Monday, March 15, 2021

Time of Desecration by Alberto Moravia / Review


TIME OF DESECRATION

Ambitiously, Moravia seems to have decided to counterpoint his fiction about the moody Italian adolescents of the Fifties...

JUNE 2, 1980

Ambitiously, Moravia seems to have decided to counterpoint his fiction about the moody Italian adolescents of the Fifties with a portrait of a very Seventies young girl; the ""time of desecration"" (in Angus Davidson's titling) is much stranger than ""the time of indifference"" two decades previous.
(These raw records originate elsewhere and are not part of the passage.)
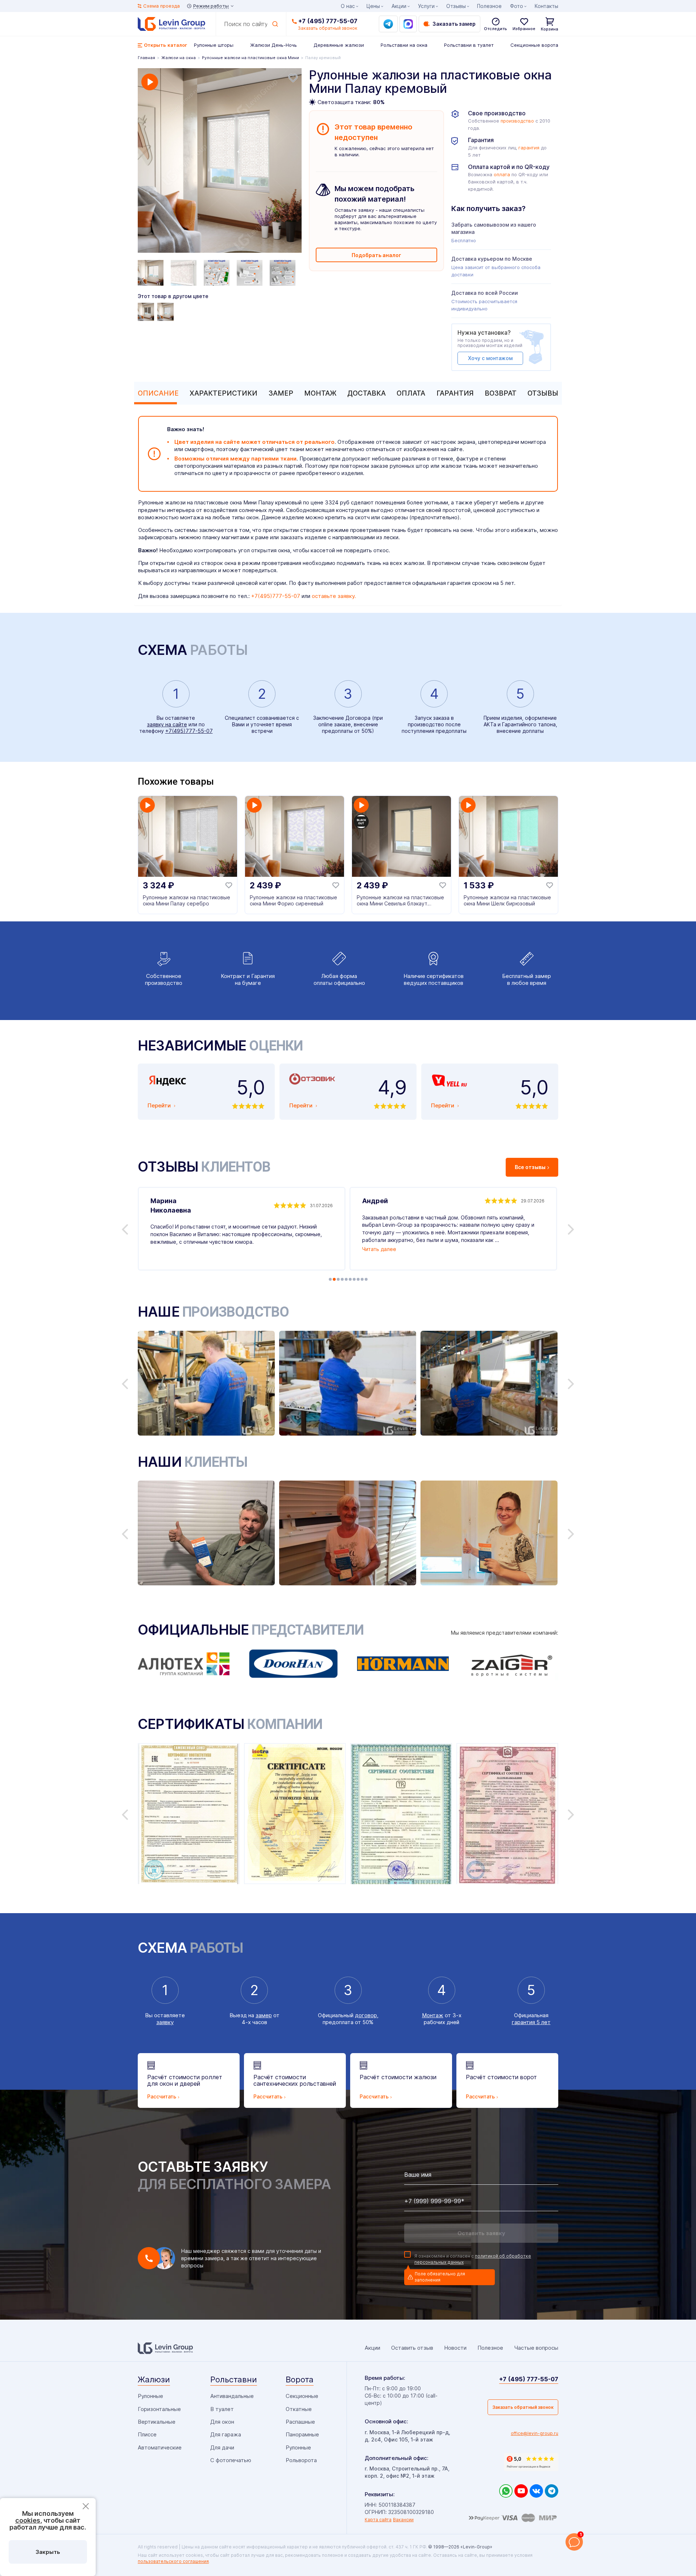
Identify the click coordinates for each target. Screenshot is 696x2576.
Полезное (489, 6)
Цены (373, 6)
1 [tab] (330, 1279)
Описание (158, 393)
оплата (502, 174)
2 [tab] (334, 1279)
Desideria is the formerly fat (she sees herself as a ""holothurian"" or sea-cucumber) stepdaughter of a rich, widowed, polymorphously perverse American woman living in Rome named Viola (a sexual monster, alternately mother to Desideria and, after the girl slims, a lesbian seducer). And one day Desideria hears ""The Voice""--an inner but morally alien director leading her through a ""plan for transgression and desecration."" The plan includes: the acceptance of Viola's intimate caresses, then the humiliation of her for them; using foul language and defecating on I Promessi Sposi; being almost sodomized by Viola's conservative ex-lover; meeting a gigolo-cum-revolutionary named Erostrato and installing him as Viola's lover; sexual submission to a real revolutionary from Milan; and, finally, a double murder. Desideria understands that ""the Voice"" urges only acts of symbolic value: sodomy (conservative Italian politics), lesbianism (rich decadence of the bourgeoisie), and loveless intercourse (proletarian vulgarity) are all political ciphers. Her choice, as she sees it, boils down either to the orgy (escape from the world) or the group (futile attempts to change it). All this political cross-referencing distances and symbolizes the novel, of course. And so does its interlocutory format: the ""I"" of the novelist questions, and Desideria provides long answers. Hardly a book to be comfortable with, then, especially since the self-admitted grotesqueness of the socio-sexual set-pieces often veer far from plausibility. Yet for all the overstatement and the occasional plain smuttiness (as always, Moravia's eroticism fills, then overflows), there is a genuinely investigatory spirit here, Sadean in its purity. The spirit of the age, to Moravia, is apparently one of psychopathology--and he seeks its outer limits in a chilling, grating, nightmarish book.